• _Tugas Singkat 1_
Salin kata demi kata bagian teks tentang penangkapan Ketua Panwaslu dan komisioner KPU Garut, antara "Adapun barang bukti" dan "nama Ade Sudrajat.", termasuk keduanya.
• _Tugas Singkat 2_
Dalam teks tentang penangkapan Ketua Panwaslu dan komisioner KPU Garut, siapa nama Ketua Bawaslu yang menggelar konferensi pers di Kantor Bawaslu, Jakarta?
• _Tugas Singkat 3_
Lanjutkan teks tentang penangkapan Ketua Panwaslu dan komisioner KPU Garut, dimulai setelah kalimat terakhirnya.

• _Teks Tersedia_
────────────────
Kedua oknum tersebut yakni Ketua Panitia Pengawas Pemilu Kabupaten Garut, Heri Hasan Basri dan Komisioner KPU Garut, Ade Sudrajat.
Adapun barang bukti yang didapatkan Satgas Anti Money Politik Polda Jabar yakni satu kuitansi tertanggal 8 Februari 2018 dengan tulisan Rp 10 juta dari DW, satu buah buku tabungan Bank Mandiri atas nama Heri Hasan Basri, dan tiga buah ponsel, 12 bukti transfer ATM BCA, 3 lembar bukti trnasfer ATM Bank BRI, 1 buku tabungan bank BRI atas nama Ade Sudrajat, 1 buku tabungan Bank BNI Ade Sudrajat, 1 unit mobil Daihatsu Sigra warna putih No. Pol Z 1784 DY berikut kunci dan STNK kendaraan atas nama Ade Sudrajat.
Kejadian itu menampar muka Bawaslu dan KPU yang sejak awal menolak keras adanya suap dan politik uang jelang Pilkada Serantak 2018.
“Peristiwa itu merupakan peristiwa yang memalukan bagi korps penyelenggara Pemilu,” ujar Ketua Bawaslu Abhan saat menggelar konferensi pers di Kantor Bawaslu, Jakarta, seperti dikutip dari Kompas.com, Minggu (25/2/2018).
Skandal Demokrasi
Penangkapan komisioner KPU dan Ketua Panwaslu Garut juga dinilai sebagai skandal besar dalam praktik demokrasi.
“Alarm telah berbunyi bahwa politik uang adalah nyata” demikian Tajuk Rencana Kompas, Selasa, 27 Februari 2018.
Seperti di Garut dan daerah-daerah lain di Indonesia, Badan Pengawas Pemilihan Umum (Bawaslu) Provinsi NTT juga telah menggelar deklarasi tolak politik uang dalam pemilihan pilkada serentak 2018.
────────────────
• _Kutipan Sumber_

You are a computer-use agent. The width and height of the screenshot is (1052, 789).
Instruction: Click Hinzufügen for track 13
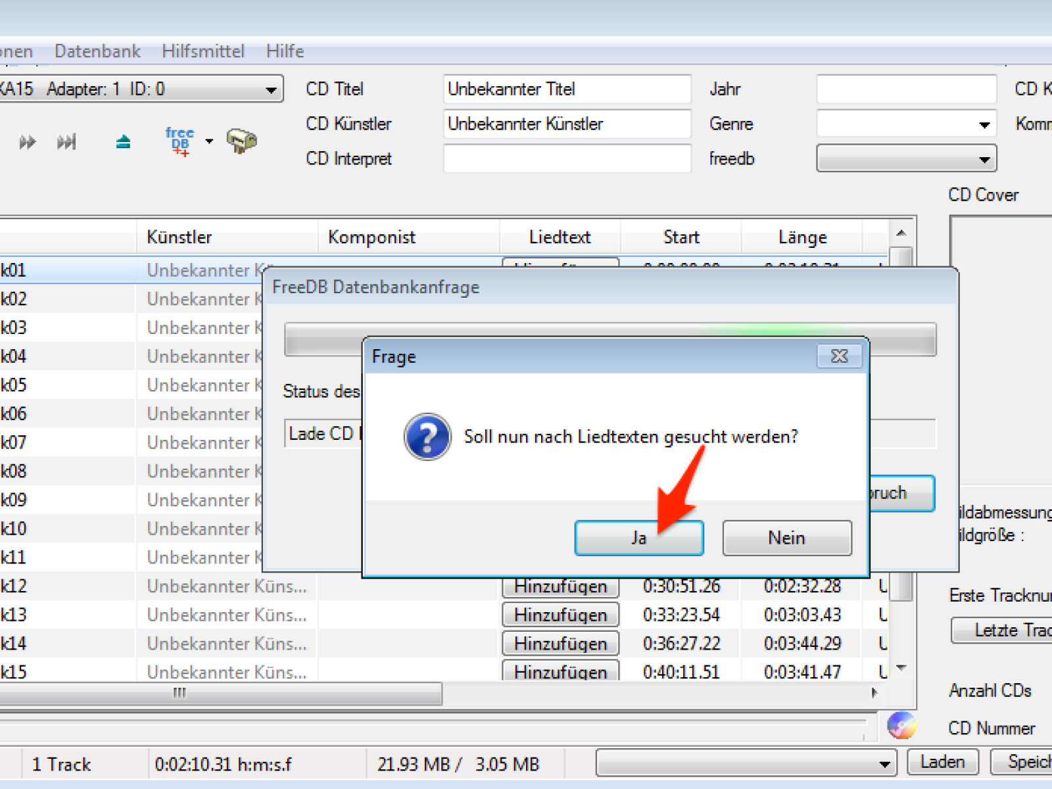tap(560, 615)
────────────────
• _Hasil Akhir 1_
Adapun barang bukti yang didapatkan Satgas Anti Money Politik Polda Jabar yakni satu kuitansi tertanggal 8 Februari 2018 dengan tulisan Rp 10 juta dari DW, satu buah buku tabungan Bank Mandiri atas nama Heri Hasan Basri, dan tiga buah ponsel, 12 bukti transfer ATM BCA, 3 lembar bukti trnasfer ATM Bank BRI, 1 buku tabungan bank BRI atas nama Ade Sudrajat, 1 buku tabungan Bank BNI Ade Sudrajat, 1 unit mobil Daihatsu Sigra warna putih No. Pol Z 1784 DY berikut kunci dan STNK kendaraan atas nama Ade Sudrajat.

• _Hasil Akhir 2_
Abhan.

• _Hasil Akhir 3_
Acara ini digelar di Hotel Swiss Belinn Kristal Kupang, Rabu (14/2/2018) lalu.
“Sadar akan politik uang, maka kami lakukan deklarasi untuk menolak politik uang. Semua elemen harus didorong untuk melaksanakan gerakan bersama menolak politik uang dan politisasi SARA,” kata Ketua Bawaslu NTT, Thomas Mauritus Djawa kala itu.
Menengok kasus Garut, sebenarnya memberi sinyal dini bagi proses demokrasi yang akan berlangsung serentak di Indonesia termasuk NTT.
Peristiwa ini memberi pesan kuat bahwa politik uang tidak hanya terjadi antara kandidat/tim sukses dan masyarakat pemilih, tetapi juga antara kandidat dengan penyelenggara dan pengawas pemilu.
Provinsi Nusa Tenggara Timur (NTT) sendiri merupakan salah satu provinsi yang akan menggelar pemilihan gubernur dan wakil gubernur. Selain pemilihan gubernur, terdapat 10 kabupaten juga akan menggelar pemilihan bupati dan wakil bupati.
Kesepuluh kabupaten tersebut yakni Kabupaten Sikka, Kabupaten Sumba Tengah, Kabupaten Nagekeo, Kabupaten Rote Ndao, Kabupaten Manggarai Timur, Kabupaten Timor Tengah Selatan, Kabupaten Alor, Kabupaten Kupang, Kabupaten Ende dan Kabupaten Sumba Barat Daya.
Skandal ‘Garut’ adalah peringatan dini bahwa kejadian serupa juga bisa terjadi di NTT. Pengawas yang seharusnya mengawasi jalannya pelaksanaan pilkada justru ikut menjual perannya demi untuk kepentingan finansial.
Situasi ini menunjukkan bahwa uang bisa membeli segalanya, termasuk persyaratan untuk ikut dalam proses pilkada. Jika gejala ini terus membesar, inilah ancaman terhadap demokrasi.
Demokrasi yang sejatinya berperan melahirkan pemimpin-pemimpin berkualitas justru menjadi benalu bagi kesejahteraan rakyat akibat proses yang kotor sejak awal.
Di NTT, ada beberapa kecemasan yang mendukung hal itu.
Pertama, proses perekerutan penyelenggara, panitia dan pengawas pemilu belum terlepas dari titipan partai politik. Dugaan ini terungkap dalam proses perekrutan di kabupaten Manggarai, Flores, NTT. Baca disini.
Selain itu ada suatu rahasia umum yang beredar kuat di kalangan awam bahwa dalam KPU juga tidak luput dari titipan parpol.
Keterlibatan kader titipan partai ini selain melanggar peraturan pemilu juga bisa berpotensi melahirkan kecurangan demi menguntungkan partai yang menitipnya.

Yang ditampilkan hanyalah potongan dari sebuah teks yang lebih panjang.